Nel 1943 il gran muftì di Gerusalemme divenuto agente dello sterminio ebraico a Berlino si mette ad arruolare effettivi musulmani per le Waffen SS in Bosnia, le quali si scagliano presto contro ebrei e cattolici in Croazia e in Ungheria. A Dresda il suo amico Himmler gli crea persino una scuola militare speciale di mullah addetti alle reclute bosniache.

L’albero si vede dai frutti
Alla fine della guerra al-Husseini riesce a farla franca e nel 1946 fugge in Egitto. Qui incontra Yasser Arafat; alla lontana sono pure parenti.
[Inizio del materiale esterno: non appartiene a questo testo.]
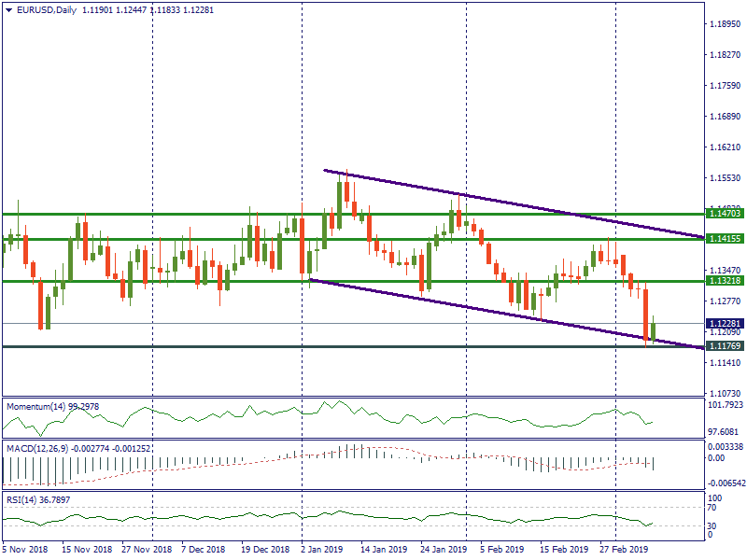Click the last green candle on the chart
Image resolution: width=747 pixels, height=560 pixels.
(654, 330)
Fatto entrare segretamente nel Paese un ex ufficiale nazista, il muftì inizia l’addestramento del giovane Yasser, il quale uccide il suo primo ebreo nel 1947. Fra chi considera al-Husseini un maestro vi è del resto anche Gamal Abd el-Nasser, leader dell’Egitto nazionalista e fondatore antisemita dell’Organizzazione per la Liberazione della Palestina.

Nel 1968 Arafat fonde il proprio gruppo terroristico, al-Fatah, con l’OLP, e nel 1968 recluta gente come Erich Altern, leader della Sezione affari ebraici della Gestapo, e Willy Berner, ufficiale delle SS a Mauthausen.

Al-Husseini muore dunque nel 1974, ma la sua prole è numerosa. Nasser era famoso per raccomandare la lettura dei “Protocolli”; il re saudita Faisal li donava ai suoi ospiti; Sadat, Muhammar Gheddafi e lo stesso Arafat ne sono sostenitori; in Iran se ne fa sfoggio; e il governo de Il Cairo ne stampa copie. Alcuni prigionieri egiziani catturati nella Guerra dei Sei Giorni del 1967 tenevano in tasca il Mein Kampf di Hitler tradotto da un tizio del Centro Arabo d’Informazione de Il Cairo già funzionario del Ministero della propaganda nazista che, fuggito pure lui in Egitto dopo la guerra, si era convertito all’islam. E il mondo musulmano pullula di balle sul rapimento di bimbi per sacrifici pasquali e altri omicidi rituali.

Poi c’è Abu Mazen, il successore di Arafat alla guida dell’Autorità Nazionale Palestinese. Dottore in Storia al Collegio Orientale di Mosca, nel 1983 ha pubblicato la tesi in forma riveduta, “L’altra faccia. Le relazioni segrete fra il nazismo e i capi del movimento sionista”: vi scrive che gli ebrei gonfiano le cifre dell’Olocausto.

Insomma, i cacciatori d’ignominie antisemite farebbero meglio a lasciar stare le sottane dei preti per sfrucugliare nelle moschee e negli uffici governativi degli adepti del Corano. Ma, evidentemente, a chi ce l’ha con Pio XII (e con Giovanni Paolo II che lo voleva canonizzare) sta più a cuore l’odio verso la Chiesa che l’amore per la verità. Gl’islamisti ringraziano.